** SUPPLIED RECORDS follows **
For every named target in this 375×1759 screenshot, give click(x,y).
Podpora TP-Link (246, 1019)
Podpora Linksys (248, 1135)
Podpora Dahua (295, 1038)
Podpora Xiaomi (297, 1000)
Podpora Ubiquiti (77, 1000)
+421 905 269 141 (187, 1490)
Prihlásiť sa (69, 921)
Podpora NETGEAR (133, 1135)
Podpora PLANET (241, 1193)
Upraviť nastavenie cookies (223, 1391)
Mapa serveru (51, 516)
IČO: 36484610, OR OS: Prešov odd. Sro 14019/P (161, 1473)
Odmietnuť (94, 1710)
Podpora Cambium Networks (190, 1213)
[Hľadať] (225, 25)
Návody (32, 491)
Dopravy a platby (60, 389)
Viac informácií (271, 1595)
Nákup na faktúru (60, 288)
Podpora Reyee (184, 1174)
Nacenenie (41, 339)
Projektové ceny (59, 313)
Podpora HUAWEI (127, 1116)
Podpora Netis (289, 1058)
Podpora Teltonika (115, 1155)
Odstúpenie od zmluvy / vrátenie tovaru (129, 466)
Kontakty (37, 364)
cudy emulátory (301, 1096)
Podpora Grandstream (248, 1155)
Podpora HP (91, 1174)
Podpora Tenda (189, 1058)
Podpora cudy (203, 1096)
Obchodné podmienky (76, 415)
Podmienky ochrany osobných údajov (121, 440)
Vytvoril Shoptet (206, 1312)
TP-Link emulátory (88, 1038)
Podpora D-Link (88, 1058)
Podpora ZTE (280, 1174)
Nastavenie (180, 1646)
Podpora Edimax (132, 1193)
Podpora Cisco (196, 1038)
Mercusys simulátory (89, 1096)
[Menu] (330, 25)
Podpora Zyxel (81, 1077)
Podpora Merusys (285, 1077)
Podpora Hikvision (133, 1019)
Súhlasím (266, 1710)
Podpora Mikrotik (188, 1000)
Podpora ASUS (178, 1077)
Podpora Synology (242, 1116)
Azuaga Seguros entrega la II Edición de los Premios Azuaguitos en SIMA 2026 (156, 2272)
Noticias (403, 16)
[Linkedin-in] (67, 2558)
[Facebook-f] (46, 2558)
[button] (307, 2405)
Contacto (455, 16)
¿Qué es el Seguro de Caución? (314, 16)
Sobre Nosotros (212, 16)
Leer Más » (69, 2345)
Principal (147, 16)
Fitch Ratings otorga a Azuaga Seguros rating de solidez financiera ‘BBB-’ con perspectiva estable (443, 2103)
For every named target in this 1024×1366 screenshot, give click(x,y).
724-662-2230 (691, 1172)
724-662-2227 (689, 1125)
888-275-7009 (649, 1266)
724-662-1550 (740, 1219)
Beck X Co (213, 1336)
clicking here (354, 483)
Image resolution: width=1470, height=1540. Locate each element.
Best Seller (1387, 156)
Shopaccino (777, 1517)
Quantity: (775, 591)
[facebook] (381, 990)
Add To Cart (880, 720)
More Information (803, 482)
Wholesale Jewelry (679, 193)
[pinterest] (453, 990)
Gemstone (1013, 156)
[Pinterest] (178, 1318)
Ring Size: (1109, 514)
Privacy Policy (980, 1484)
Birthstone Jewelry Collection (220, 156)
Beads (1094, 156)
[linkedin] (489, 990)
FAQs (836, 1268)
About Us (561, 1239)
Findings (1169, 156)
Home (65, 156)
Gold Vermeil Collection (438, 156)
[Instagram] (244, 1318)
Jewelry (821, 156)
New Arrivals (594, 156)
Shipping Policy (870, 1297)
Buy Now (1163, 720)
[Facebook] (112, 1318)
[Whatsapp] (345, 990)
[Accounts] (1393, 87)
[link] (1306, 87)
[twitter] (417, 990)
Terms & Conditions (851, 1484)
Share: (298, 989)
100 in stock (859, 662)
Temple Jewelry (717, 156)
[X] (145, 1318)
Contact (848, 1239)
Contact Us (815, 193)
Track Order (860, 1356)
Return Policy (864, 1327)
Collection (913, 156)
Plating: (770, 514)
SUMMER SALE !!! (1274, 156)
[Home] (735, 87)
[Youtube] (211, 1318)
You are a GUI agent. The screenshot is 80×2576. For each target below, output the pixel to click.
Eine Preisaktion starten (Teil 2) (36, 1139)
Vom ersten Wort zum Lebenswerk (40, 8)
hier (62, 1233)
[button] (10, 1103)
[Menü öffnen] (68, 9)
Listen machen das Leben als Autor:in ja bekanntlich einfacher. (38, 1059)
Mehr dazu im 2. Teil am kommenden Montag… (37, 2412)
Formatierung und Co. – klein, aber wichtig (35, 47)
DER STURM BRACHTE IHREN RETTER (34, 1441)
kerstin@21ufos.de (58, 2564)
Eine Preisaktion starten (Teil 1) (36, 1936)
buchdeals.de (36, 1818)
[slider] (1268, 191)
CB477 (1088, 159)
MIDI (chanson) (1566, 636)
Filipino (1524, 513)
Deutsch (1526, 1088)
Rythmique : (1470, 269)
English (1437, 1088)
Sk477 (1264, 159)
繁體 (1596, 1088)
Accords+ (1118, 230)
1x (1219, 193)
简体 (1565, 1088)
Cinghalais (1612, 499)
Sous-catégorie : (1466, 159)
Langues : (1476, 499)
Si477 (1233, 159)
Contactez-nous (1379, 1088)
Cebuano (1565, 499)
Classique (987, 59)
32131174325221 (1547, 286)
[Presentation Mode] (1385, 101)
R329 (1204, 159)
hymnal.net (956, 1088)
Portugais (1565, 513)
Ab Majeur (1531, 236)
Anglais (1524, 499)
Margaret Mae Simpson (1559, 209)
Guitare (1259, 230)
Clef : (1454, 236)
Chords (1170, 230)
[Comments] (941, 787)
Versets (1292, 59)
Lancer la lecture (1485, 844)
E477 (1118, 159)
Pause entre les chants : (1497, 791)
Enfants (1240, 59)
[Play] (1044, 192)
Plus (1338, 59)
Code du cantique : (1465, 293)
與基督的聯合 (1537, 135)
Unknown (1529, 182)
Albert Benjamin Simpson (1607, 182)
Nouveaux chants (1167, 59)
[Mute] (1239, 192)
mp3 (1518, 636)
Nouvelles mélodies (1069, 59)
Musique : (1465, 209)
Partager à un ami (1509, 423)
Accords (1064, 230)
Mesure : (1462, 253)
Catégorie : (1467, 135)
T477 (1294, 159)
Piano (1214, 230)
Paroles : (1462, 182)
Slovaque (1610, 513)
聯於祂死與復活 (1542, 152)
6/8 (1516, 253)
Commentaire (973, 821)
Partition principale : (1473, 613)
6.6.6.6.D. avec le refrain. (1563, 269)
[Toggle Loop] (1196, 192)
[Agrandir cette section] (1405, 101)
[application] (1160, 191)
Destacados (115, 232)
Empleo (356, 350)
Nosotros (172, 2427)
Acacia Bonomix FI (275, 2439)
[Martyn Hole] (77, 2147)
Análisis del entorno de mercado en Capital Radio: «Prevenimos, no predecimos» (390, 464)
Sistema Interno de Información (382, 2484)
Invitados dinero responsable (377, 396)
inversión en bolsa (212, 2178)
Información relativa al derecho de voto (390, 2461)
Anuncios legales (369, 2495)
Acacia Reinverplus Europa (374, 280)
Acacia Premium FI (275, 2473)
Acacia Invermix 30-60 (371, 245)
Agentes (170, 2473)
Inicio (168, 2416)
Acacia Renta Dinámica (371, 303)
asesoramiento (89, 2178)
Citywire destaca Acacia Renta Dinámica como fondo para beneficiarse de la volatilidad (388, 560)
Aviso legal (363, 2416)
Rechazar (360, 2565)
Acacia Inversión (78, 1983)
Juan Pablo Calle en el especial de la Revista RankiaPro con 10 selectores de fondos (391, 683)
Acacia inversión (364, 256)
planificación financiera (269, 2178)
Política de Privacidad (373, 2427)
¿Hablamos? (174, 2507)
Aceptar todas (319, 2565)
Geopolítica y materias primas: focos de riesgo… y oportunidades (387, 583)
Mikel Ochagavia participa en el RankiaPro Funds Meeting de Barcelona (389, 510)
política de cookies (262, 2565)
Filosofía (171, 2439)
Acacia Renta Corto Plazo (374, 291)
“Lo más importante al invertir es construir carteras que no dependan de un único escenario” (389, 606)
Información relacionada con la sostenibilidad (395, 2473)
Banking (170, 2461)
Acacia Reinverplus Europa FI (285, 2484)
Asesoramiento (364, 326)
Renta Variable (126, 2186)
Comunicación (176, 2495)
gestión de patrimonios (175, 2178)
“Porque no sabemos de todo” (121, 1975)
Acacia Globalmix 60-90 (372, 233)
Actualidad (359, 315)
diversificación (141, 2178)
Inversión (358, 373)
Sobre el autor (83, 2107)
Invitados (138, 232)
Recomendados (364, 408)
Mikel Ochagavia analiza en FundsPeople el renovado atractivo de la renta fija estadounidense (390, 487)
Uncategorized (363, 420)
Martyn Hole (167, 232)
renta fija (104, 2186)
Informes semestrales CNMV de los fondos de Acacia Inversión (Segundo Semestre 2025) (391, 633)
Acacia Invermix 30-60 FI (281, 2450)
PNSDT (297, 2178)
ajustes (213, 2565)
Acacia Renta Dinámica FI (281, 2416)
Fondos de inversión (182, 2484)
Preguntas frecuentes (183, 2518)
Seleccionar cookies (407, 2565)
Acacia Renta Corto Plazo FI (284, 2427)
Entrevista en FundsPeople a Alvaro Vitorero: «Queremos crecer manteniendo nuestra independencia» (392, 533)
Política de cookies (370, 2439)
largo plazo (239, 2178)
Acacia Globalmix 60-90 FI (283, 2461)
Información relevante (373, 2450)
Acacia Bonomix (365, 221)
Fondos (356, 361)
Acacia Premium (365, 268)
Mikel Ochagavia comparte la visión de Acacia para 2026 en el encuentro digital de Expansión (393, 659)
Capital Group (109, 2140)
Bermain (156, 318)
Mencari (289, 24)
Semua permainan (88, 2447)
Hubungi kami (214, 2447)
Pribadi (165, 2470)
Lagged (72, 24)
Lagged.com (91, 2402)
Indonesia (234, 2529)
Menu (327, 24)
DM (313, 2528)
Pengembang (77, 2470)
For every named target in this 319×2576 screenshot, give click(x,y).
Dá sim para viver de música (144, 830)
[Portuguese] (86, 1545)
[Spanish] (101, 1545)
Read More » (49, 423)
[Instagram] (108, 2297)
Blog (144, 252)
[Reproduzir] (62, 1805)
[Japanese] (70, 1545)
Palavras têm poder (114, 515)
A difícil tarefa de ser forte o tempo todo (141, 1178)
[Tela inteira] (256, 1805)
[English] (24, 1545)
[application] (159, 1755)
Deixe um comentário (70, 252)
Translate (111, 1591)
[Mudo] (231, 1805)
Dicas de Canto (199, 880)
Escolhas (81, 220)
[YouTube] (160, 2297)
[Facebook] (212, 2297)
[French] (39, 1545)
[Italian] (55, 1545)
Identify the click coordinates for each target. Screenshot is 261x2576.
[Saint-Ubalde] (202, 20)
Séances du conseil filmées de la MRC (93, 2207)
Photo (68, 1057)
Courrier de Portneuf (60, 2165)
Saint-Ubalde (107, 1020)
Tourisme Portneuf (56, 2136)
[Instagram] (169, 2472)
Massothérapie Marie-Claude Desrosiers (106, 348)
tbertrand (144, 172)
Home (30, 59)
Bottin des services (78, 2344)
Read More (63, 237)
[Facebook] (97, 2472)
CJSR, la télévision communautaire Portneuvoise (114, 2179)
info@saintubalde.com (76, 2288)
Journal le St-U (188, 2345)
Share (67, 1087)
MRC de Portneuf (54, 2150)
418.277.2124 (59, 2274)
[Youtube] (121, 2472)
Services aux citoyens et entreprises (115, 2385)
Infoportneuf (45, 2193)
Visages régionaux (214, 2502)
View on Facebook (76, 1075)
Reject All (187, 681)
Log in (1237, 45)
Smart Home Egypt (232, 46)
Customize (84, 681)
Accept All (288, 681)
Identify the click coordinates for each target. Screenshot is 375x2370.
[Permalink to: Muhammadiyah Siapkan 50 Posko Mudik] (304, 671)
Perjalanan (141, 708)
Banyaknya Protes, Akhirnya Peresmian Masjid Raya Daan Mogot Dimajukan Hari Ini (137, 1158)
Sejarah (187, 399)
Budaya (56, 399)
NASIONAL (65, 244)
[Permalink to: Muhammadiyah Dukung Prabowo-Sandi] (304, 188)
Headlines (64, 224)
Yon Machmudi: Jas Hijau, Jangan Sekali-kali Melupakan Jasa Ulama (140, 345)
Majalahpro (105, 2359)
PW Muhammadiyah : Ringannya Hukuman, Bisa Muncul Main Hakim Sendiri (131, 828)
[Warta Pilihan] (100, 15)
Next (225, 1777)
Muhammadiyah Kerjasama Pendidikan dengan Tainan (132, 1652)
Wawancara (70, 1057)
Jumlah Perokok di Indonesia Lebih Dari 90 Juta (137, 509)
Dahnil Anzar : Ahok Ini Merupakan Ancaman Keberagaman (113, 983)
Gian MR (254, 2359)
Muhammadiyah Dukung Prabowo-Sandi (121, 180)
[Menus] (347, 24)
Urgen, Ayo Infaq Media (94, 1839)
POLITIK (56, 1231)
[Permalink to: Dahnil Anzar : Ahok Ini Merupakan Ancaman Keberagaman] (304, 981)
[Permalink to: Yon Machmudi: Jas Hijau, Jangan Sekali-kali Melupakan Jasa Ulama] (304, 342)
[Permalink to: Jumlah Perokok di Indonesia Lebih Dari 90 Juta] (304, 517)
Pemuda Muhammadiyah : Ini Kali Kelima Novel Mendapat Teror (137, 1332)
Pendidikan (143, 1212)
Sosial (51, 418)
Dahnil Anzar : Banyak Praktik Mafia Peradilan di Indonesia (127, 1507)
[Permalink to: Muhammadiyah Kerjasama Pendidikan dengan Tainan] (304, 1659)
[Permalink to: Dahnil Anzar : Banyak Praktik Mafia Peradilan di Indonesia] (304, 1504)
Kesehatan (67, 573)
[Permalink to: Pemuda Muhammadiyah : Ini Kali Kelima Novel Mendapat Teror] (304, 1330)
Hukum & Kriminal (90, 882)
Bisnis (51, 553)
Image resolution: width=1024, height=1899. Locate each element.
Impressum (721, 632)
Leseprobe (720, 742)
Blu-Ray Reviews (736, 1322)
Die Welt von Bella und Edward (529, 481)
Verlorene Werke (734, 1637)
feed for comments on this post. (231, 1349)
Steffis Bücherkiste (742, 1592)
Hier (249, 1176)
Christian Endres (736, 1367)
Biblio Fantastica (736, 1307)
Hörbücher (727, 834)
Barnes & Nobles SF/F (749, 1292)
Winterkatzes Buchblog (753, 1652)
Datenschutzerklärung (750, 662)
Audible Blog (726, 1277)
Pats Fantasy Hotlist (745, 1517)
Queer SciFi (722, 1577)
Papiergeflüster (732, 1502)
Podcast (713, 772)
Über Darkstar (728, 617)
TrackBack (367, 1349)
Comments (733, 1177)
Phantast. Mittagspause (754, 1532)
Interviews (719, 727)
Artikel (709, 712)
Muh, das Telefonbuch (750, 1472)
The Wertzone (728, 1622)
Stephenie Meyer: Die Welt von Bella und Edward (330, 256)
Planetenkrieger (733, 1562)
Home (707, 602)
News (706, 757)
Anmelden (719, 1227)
** End of SUPPLIED RECORDS **
What lines above contain the word "Peradilan"? Please copy each one.

◆ ANSWER FOR THE TASK:
Dahnil Anzar : Banyak Praktik Mafia Peradilan di Indonesia (127, 1507)
[Permalink to: Dahnil Anzar : Banyak Praktik Mafia Peradilan di Indonesia] (304, 1504)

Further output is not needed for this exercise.